▶ BRANO PROPOSTO:
------------------------------------------------

Trascrivo, al riguardo (in dialetto triestino, nella mia traduzione letterale in prosa con note esplicative, e nella traduzione in Esperanto di Edvige Tantin Ackermann ed Elda Doerfler), la poesia “Sangue triestin” (Sangue triestino – Triesta sango) di Laura Borghi Mestroni, che ben presenta la cosmopolita realtà triestina (da “Quando fiorissi el mandorlo…, poesie triestine in Esperanto” – Kiam ekfloras la migdalarbo…, Associazione Esperantista Triestina, Trieste 2015).
Allego due foto, fatte a distanza di 70 anni l’una dall’altra, che mostrano due singolari spettacoli che, d’inverno, si possono vedere a Trieste:
– la bora (febbraio 1942, poco prima della mia nascita);
– le onde del mare ghiacciate in porto per il gelo (12 febbraio 2012, quando prestavo servizio a Trieste).
SANGUE TRIESTIN
Mio pare patoco, mia mare furlana,
e nona paterna po’ xe carinziana,
bisnonno, sicuro el iera polacco,
su moglie defonta, vigniva del tacco (1).
Ma nona de nona, mi son “Debegnac” (2),
de sbris col francese ga avu el patatrac,
de Napolion xe restai impatai
con mule nostrane parechi soldai.
La suocera zerto, xe proprio ungherese,
la magna con paprika fin le zariese.

------------------------------------------------

▶ DATI FORNITI:
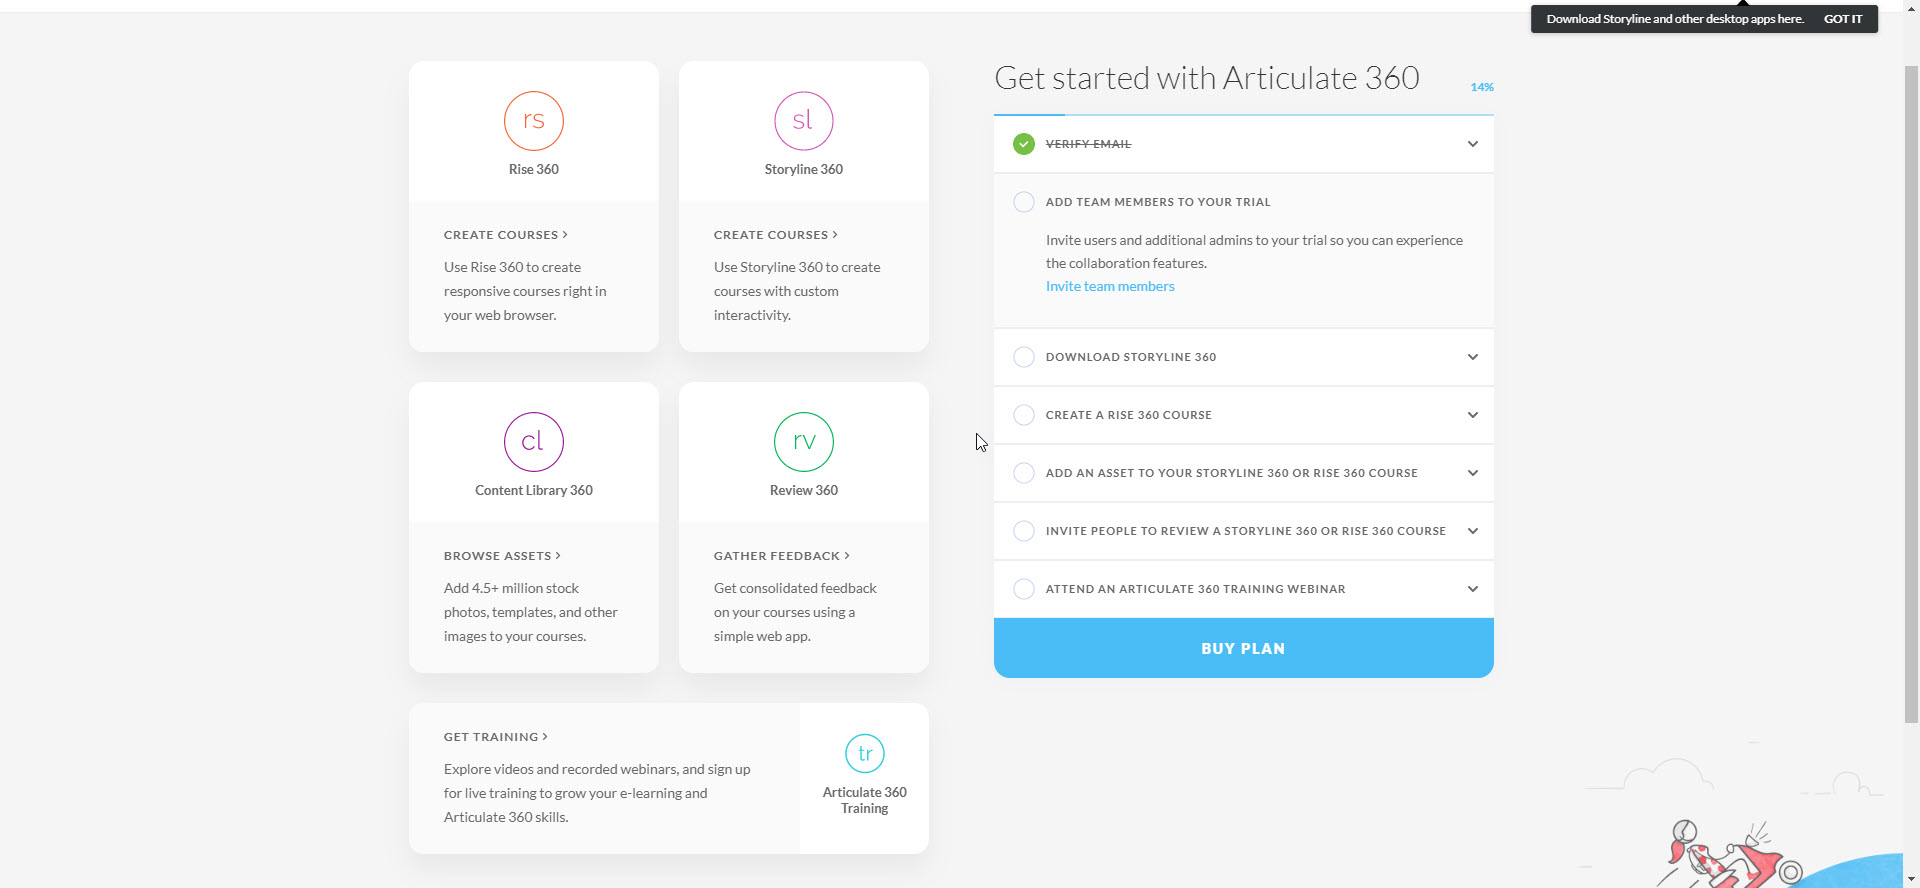The image size is (1920, 888).
Task: Open Create Courses under Rise 360
Action: [x=505, y=235]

------------------------------------------------

▶ OBIETTIVO: Ricopia senza modifiche, dal brano sulla poesia triestina, tutto ciò che va da "Allego due foto, fatte" fino a "nostrane parechi soldai.".

▶ SOLUZIONE:
Allego due foto, fatte a distanza di 70 anni l’una dall’altra, che mostrano due singolari spettacoli che, d’inverno, si possono vedere a Trieste:
– la bora (febbraio 1942, poco prima della mia nascita);
– le onde del mare ghiacciate in porto per il gelo (12 febbraio 2012, quando prestavo servizio a Trieste).
SANGUE TRIESTIN
Mio pare patoco, mia mare furlana,
e nona paterna po’ xe carinziana,
bisnonno, sicuro el iera polacco,
su moglie defonta, vigniva del tacco (1).
Ma nona de nona, mi son “Debegnac” (2),
de sbris col francese ga avu el patatrac,
de Napolion xe restai impatai
con mule nostrane parechi soldai.